LISTA ZADAŃ:
1. Odpowiedz krótko na pytania do fragmentu o poleganiu na Panu:
(a) Na czym według fragmentu nie polega zwycięstwo?
(b) Kto w przytoczonym cytacie z Listu do Rzymian mówi, że do niego należy pomsta?
(c) Z czym porównano w cytacie z Księgi Izajasza tego, który nie otworzył swoich ust?
2. Kontynuuj fragment o poleganiu na Panu, zaczynając zaraz po jego ostatnim zdaniu.

FRAGMENT TEKSTU:
⁂

Mówiąc krótko, wierzący ludzie we wszystkich sprawach życiowych mają polegać na PANU i całkowicie zdać się na Niego. Po naszej stronie leży obowiązek codziennego życia i działania w posłuszeństwie Słowu Bożemu. Napełniani i wspierani przez Ducha Świętego, zyskujemy zdolność do zwycięskiego przechodzenia przez każdą życiową próbę. To zwycięstwo wszakże nie polega na fizycznej przewadze, lecz na pozostawianiu sprawy Bożym rozstrzygnięciom. Najmilsi! Nie mścijcie się sami, ale pozostawcie to gniewowi Bożemu, albowiem napisano: Pomsta do mnie należy, Ja odpłacę, mówi Pan [Rz 12,19]. 

Od naszego Zbawiciela i Pana, Jezusa Chrystusa, uczymy się, że On, gdy mu złorzeczono, nie odpowiadał złorzeczeniem, gdy cierpiał, nie groził, lecz poruczał sprawę temu, który sprawiedliwie sądzi [1Pt 2,23]. Znęcano się nad nim, lecz on znosił to w pokorze i nie otworzył swoich ust, jak jagnię na rzeź prowadzone i jak owca przed tymi, którzy ją strzygą, zamilkł i nie otworzył swoich ust [Iz 53,7].

⁂

PRZEDSTAWIONE DANE:
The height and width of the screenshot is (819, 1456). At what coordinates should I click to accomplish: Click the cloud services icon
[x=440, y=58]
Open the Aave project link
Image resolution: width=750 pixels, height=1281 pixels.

⁂

ODPOWIEDZI DO ZADAŃ:
1.
(a) Na fizycznej przewadze.
(b) Pan.
(c) Z jagnięciem prowadzonym na rzeź i z owcą przed tymi, którzy ją strzygą.

2.
Jezus osobiście zostawił nam przykład, abyśmy nie walczyli do upadłego o swoje prawa. Bądźcie względem siebie tacy jak Chrystus Jezus. On, choć istniał w tej postaci, co Bóg, nie dbał wyłącznie o to, aby być Mu równym. Przeciwnie, wyrzekł się siebie, przyjął rolę sługi i był jak inni ludzie. A gdy już stał się człowiekiem, uniżył się tak dalece, że był posłuszny nawet w obliczu śmierci, i to śmierci na krzyżu. Dlatego Bóg szczególnie Go wywyższył i obdarzył imieniem znaczącym więcej niż wszelkie inne [Flp 2,5-9]. Gdy w zborze korynckim pojawiły się odruchy walki o swoje, tamtejsi wierzący natychmiast otrzymali apostolską reprymendę. W ogóle, już to przynosi wam ujmę, że się z sobą procesujecie. Czemu raczej krzywdy nie cierpicie? Czemu raczej szkody nie ponosicie? Tymczasem wy sami krzywdzicie i szkodę wyrządzacie, i to braciom [1Ko 6,7-8]. 

To co sami wywalczyliśmy swoim bohaterstwem i co zostało okupione własną krwią przynosi chwałę nam samym. Z tego natomiast, co z łaski otrzymujemy od Boga, chwałę ma Bóg. Kto do upadłego walczy o swoje, nie przysłuży się do rozsławienia imienia Chrystusa Pana. Będzie wypinał do orderów własną pierś. Dlatego Bóg tak prowadzi przez życie mnie i ciebie, byś nie myślał w swoim sercu: To moja siła, moje męstwo zapewniły mi to bogactwo [5Mo 8,17].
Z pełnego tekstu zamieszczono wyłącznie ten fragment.